Bonus content was posted by Fox on Bones official site during the third season, which include short videos featuring Booth and Brennan waiting to see Dr. Sweets for couple's therapy.

=== Crossover with Sleepy Hollow ===
The eleventh season episode "The Resurrection in the Remains" contains a crossover with fellow Fox TV series Sleepy Hollow which concludes in Sleepy Hollows third season episode "Dead Men Tell No Tales".

=== Mention in Lucifer ===
In Season 3, Episode 20, of Lucifer, Lucifer binge-watches all 12 seasons of Bones over the course of a week to stay awake. His love for the show is recalled in the final season when he plans to watch Bones with his future daughter, Rory Morningstar, as a bonding moment. Rory then informs her father about a show called More Bones, a spin-off of the series from her time.

=== Podcast ===
On June 28, 2023, Emily Deschanel and Carla Gallo announced a new podcast called Boneheads. The podcast features behind-the-scenes secrets and insights as Deschanel (Brennan) and Gallo (Daisy Wick) rewatch episodes of Bones. The first episode was to be released on July 19, 2023, but the due to the 2023 SAG-AFTRA strike, the launch of the podcast was delayed. On September 18, 2024, the Boneheads podcast released their first two episodes.

==Home media==
The first three seasons, the ninth, tenth, eleventh and twelfth season were released on DVD format only, while seasons four through eight were also released on Blu-ray Disc format.

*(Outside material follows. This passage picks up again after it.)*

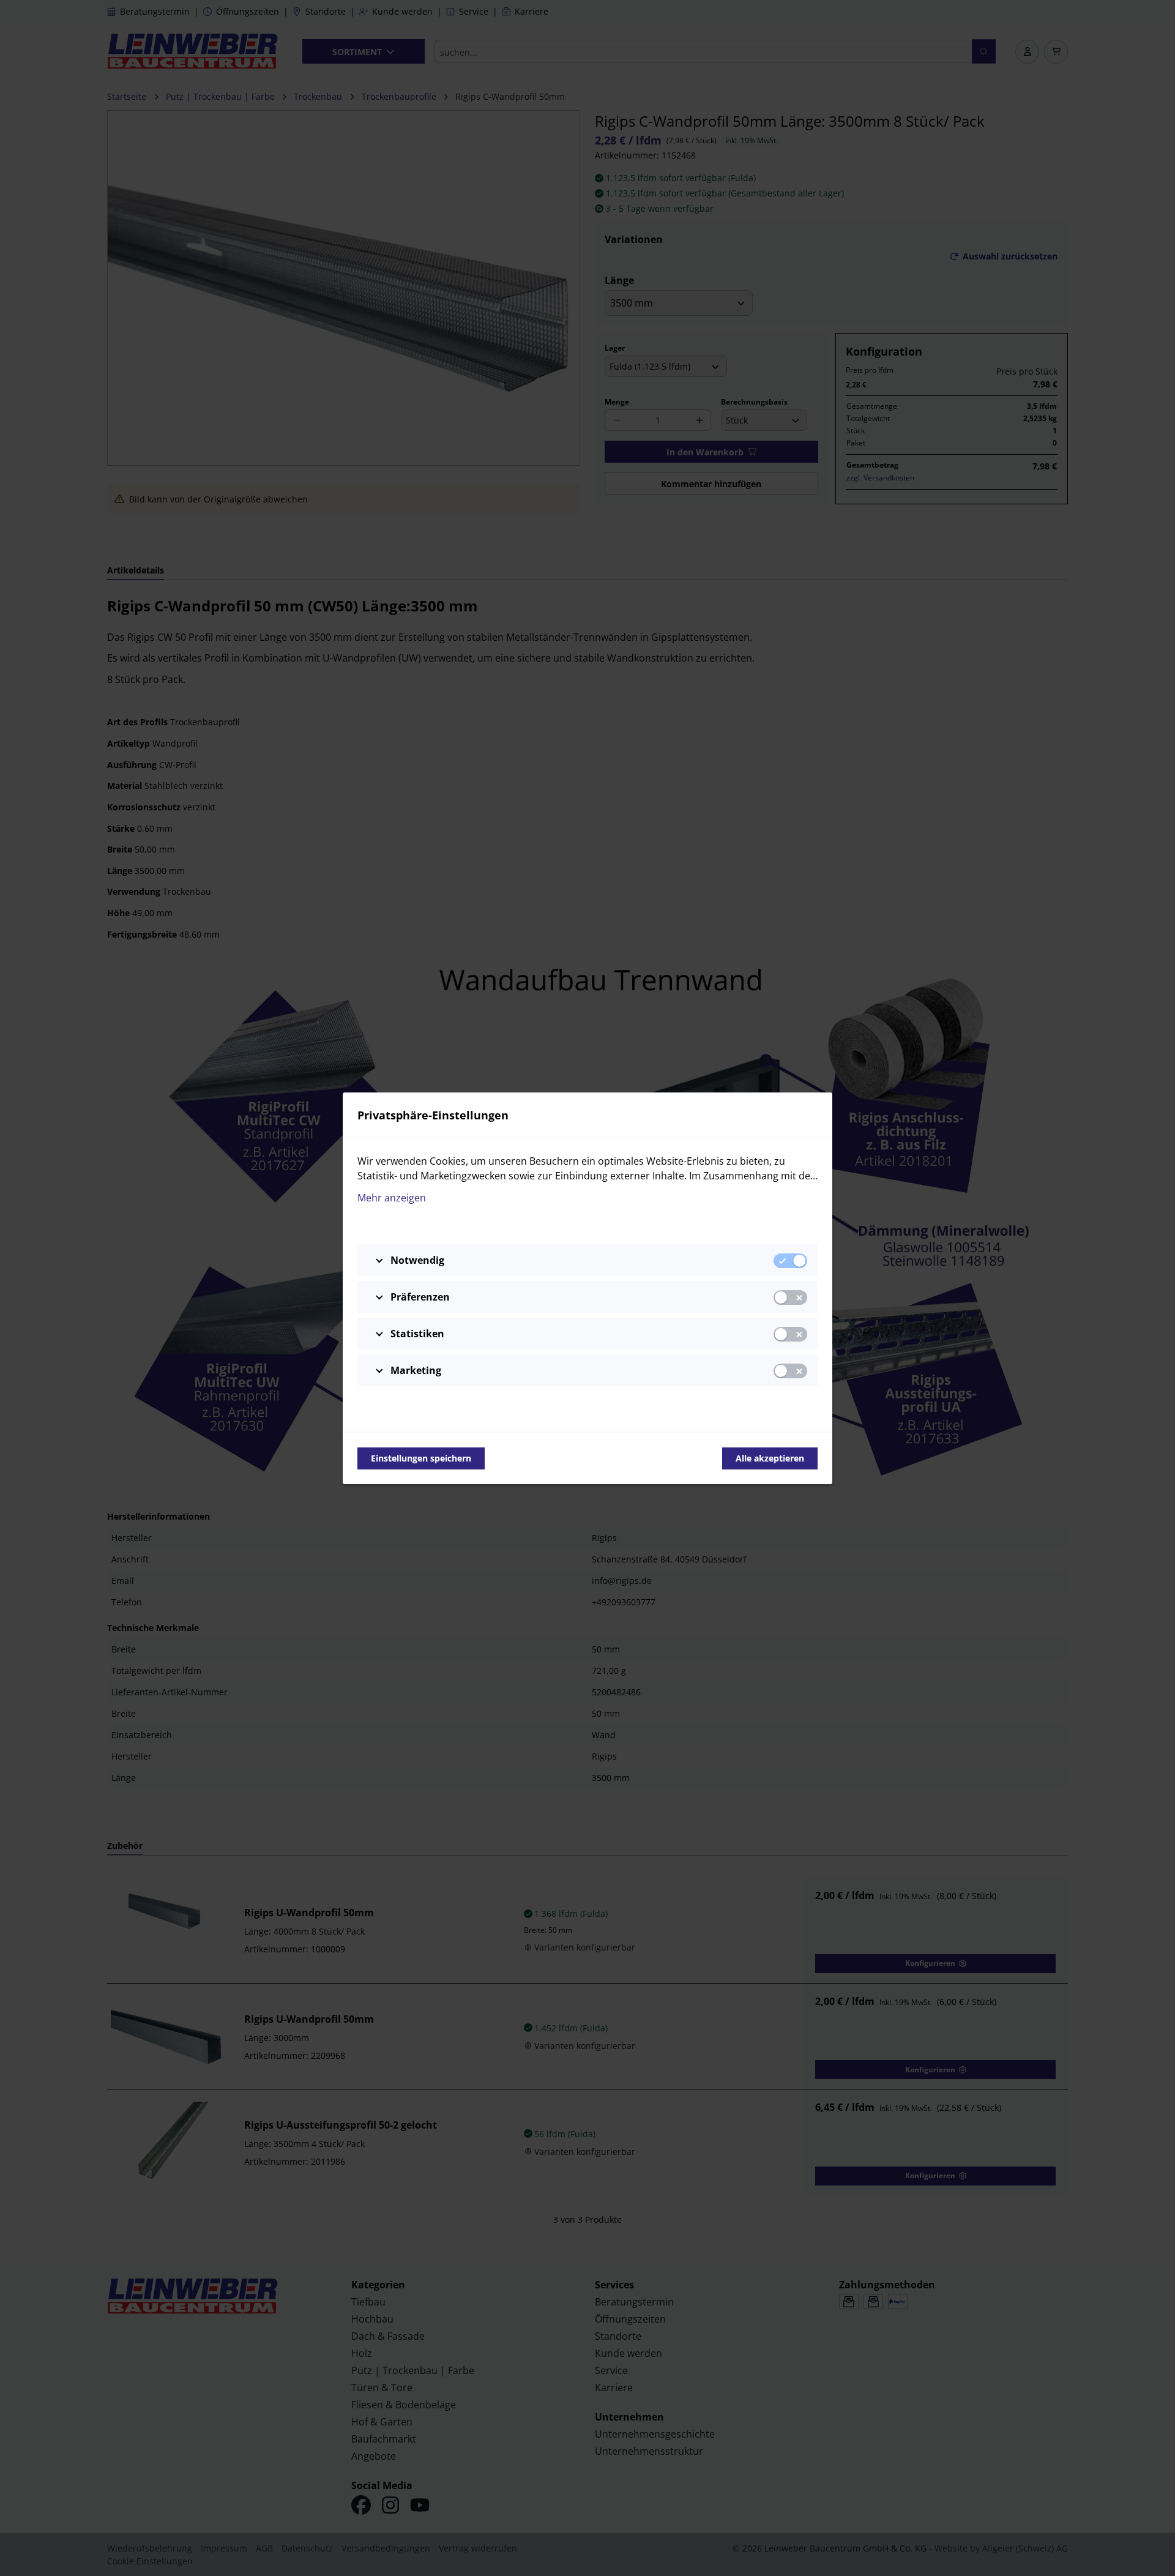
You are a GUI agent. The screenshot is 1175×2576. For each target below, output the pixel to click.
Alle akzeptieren (770, 1458)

| Season | Episodes |  |  | Release dates |  |  |
| Region 1 | Region 2 | Region 4 | Region 1 | Region 2 | Region 4 |
| Season 1 | 22 | 22 | 22 | November 28, 2006 | October 30, 2006 | January 11, 2007 |
| Season 2 | 21 | 21 | 21 | September 11, 2007 | October 15, 2007 | December 3, 2008 |
| Season 3 | 15 | 19 | 15 | November 18, 2008 | November 17, 2008 | March 4, 2009 |
| Season 4 | 26 | 22 | 26 | October 6, 2009 | October 26, 2009 | October 27, 2009 |
| Season 5 | 22 | 22 | 22 | October 5, 2010 | October 18, 2010 | October 27, 2010 |
| Season 6 | 23 | 23 | 23 | October 11, 2011 | October 17, 2011 | November 9, 2011 |
| Season 7 | 13 | 13 | 13 | October 9, 2012 | October 1, 2012 | November 7, 2012 |
| Season 8 | 24 | 24 | 24 | October 8, 2013 | September 30, 2013 | November 20, 2013 |
| Season 9 | 24 | 24 | 24 | September 16, 2014 | September 15, 2014 | November 26, 2014 |
| Season 10 | 22 | 22 | 22 | September 29, 2015 | October 12, 2015 | November 11, 2015 |
| Season 11 | 22 | 22 | 22 | January 3, 2017 | November 7, 2016 | December 7, 2016 |
| Season 12 | 12 | 12 | 12 | June 13, 2017 | June 19, 2017 | June 14, 2017 |
| The Complete Series | 246 | 246 | 246 | June 13, 2017 | October 2, 2017 | June 21, 2017 |

==Lawsuit==
In a ruling made public in 2019, 21st Century Fox was found guilty of using Hollywood accounting practices to defraud the producers and stars of the series and was ordered to pay $179 million in missing profits.